The study was led by Dr Omid Veiseh, an Assistant Professor of bioengineering at Rice University, who explained that they had developed minuscule “drug factories” that they then implanted into mice that deliver high doses of interleukin-2, which is a molecule that works with the immune system to help regulate the activities of white blood cells.
Dr Veiseh said: “We just administer once, but the drug factories keep making the dose every day, where it’s needed, until the cancer is eliminated.”
He added: “Once we determined the correct dose – how many factories we needed – we were able to eradicate tumours in 100 percent of animals with ovarian cancer and in seven of eight animals with colorectal cancer.”
He also stated that the ingredients used in the drug had also “previously been used in human clinical trials” and were “safe”.
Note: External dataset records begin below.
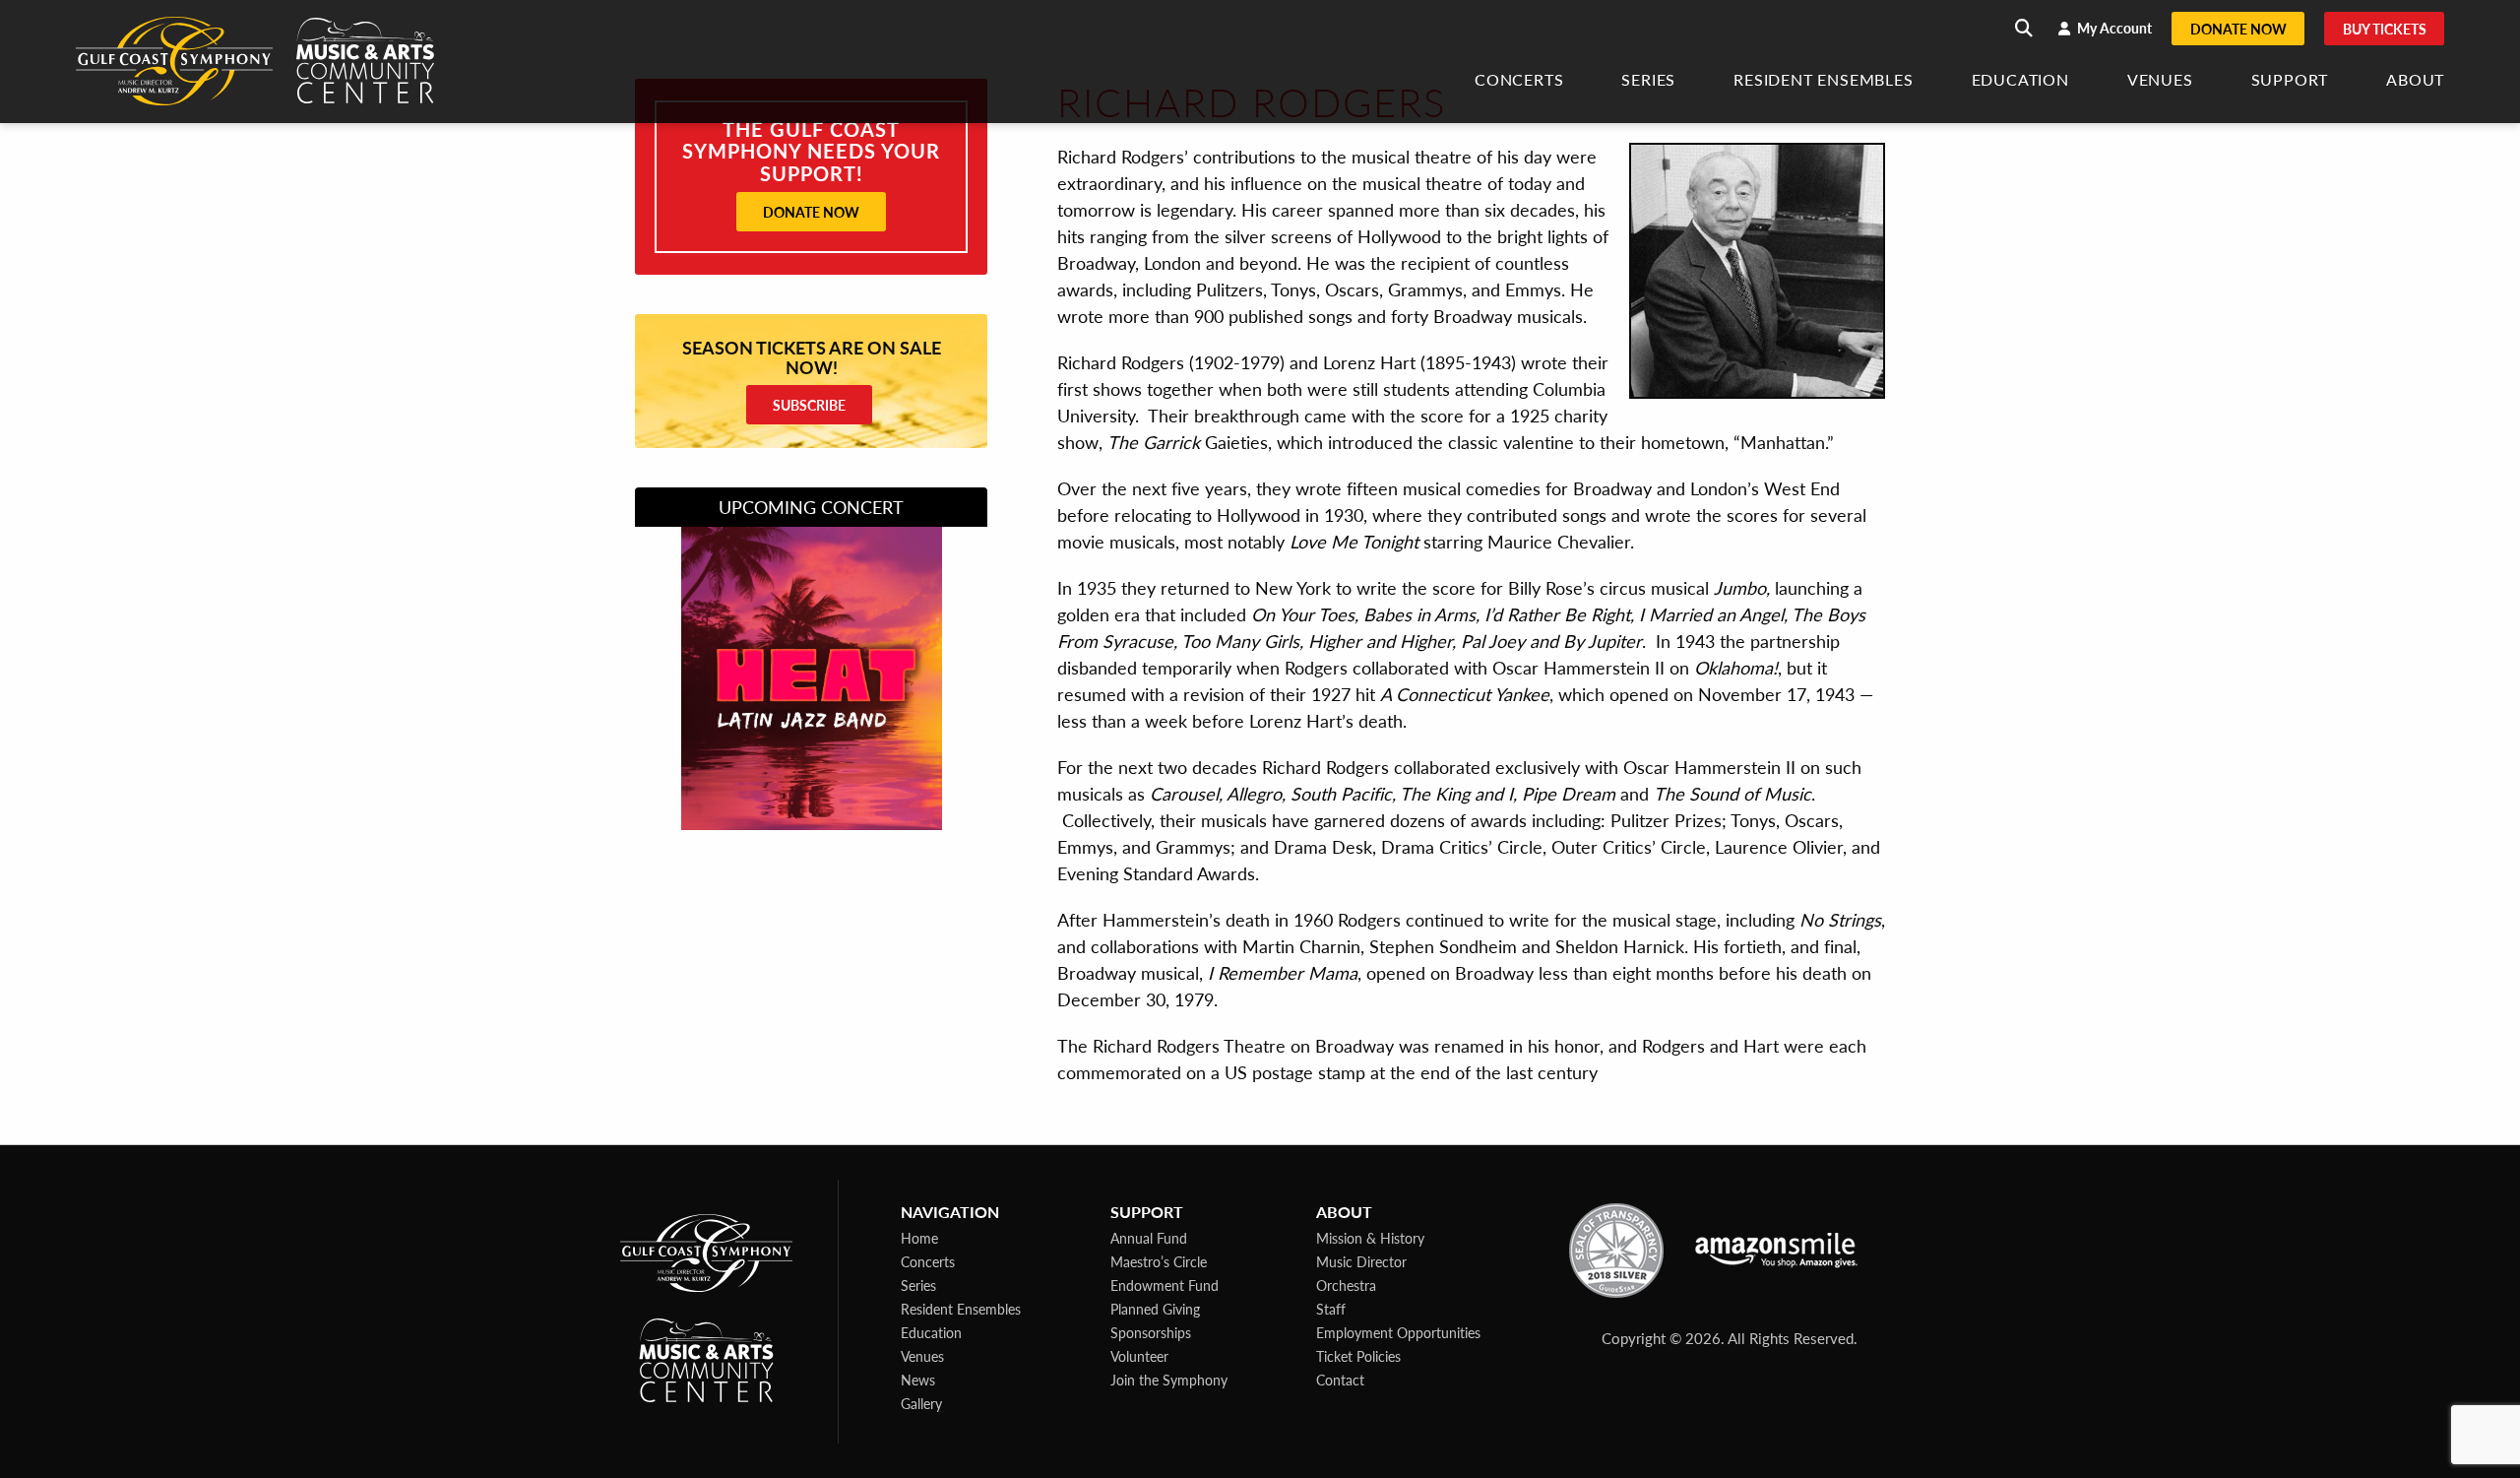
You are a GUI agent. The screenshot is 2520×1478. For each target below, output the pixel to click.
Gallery (921, 1403)
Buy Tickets (2384, 28)
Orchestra (1346, 1285)
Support (2290, 81)
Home (919, 1238)
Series (1648, 81)
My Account (2113, 27)
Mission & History (1370, 1238)
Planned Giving (1155, 1309)
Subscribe (809, 405)
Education (2020, 81)
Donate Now (2238, 28)
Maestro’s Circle (1158, 1261)
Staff (1331, 1309)
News (918, 1379)
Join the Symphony (1169, 1379)
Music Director (1361, 1261)
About (2415, 81)
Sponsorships (1150, 1332)
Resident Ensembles (1823, 81)
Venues (2160, 81)
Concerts (1519, 81)
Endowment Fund (1164, 1285)
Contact (1340, 1379)
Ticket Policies (1358, 1356)
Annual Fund (1148, 1238)
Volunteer (1139, 1356)
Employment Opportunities (1398, 1332)
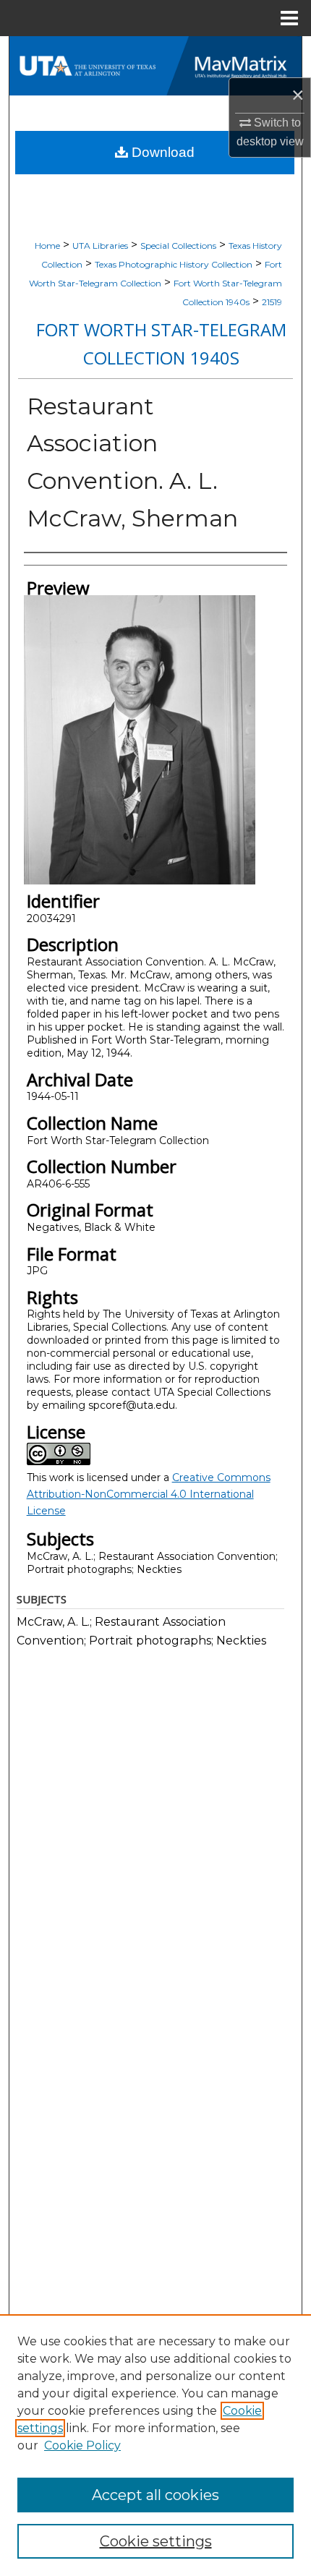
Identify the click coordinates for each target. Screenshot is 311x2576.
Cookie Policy (82, 2445)
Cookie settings (156, 2541)
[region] (155, 2445)
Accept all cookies (155, 2495)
And Professor Amir Jazaeri, a co-author of the study and a professor of gynaecologic oncology and reproductive medicine at the University of Texas Anderson Cancer Center said: “A major challenge in the field of immunotherapy is to increase tumour inflammation and anti-tumour immunity while avoiding systemic side effects of cytokines and other pro-inflammatory drugs.”
The research findings have been published in the academic journal Science Advances in a paper titled “Clinically translatable cytokine delivery platform for eradication of intraperitoneal tumours.”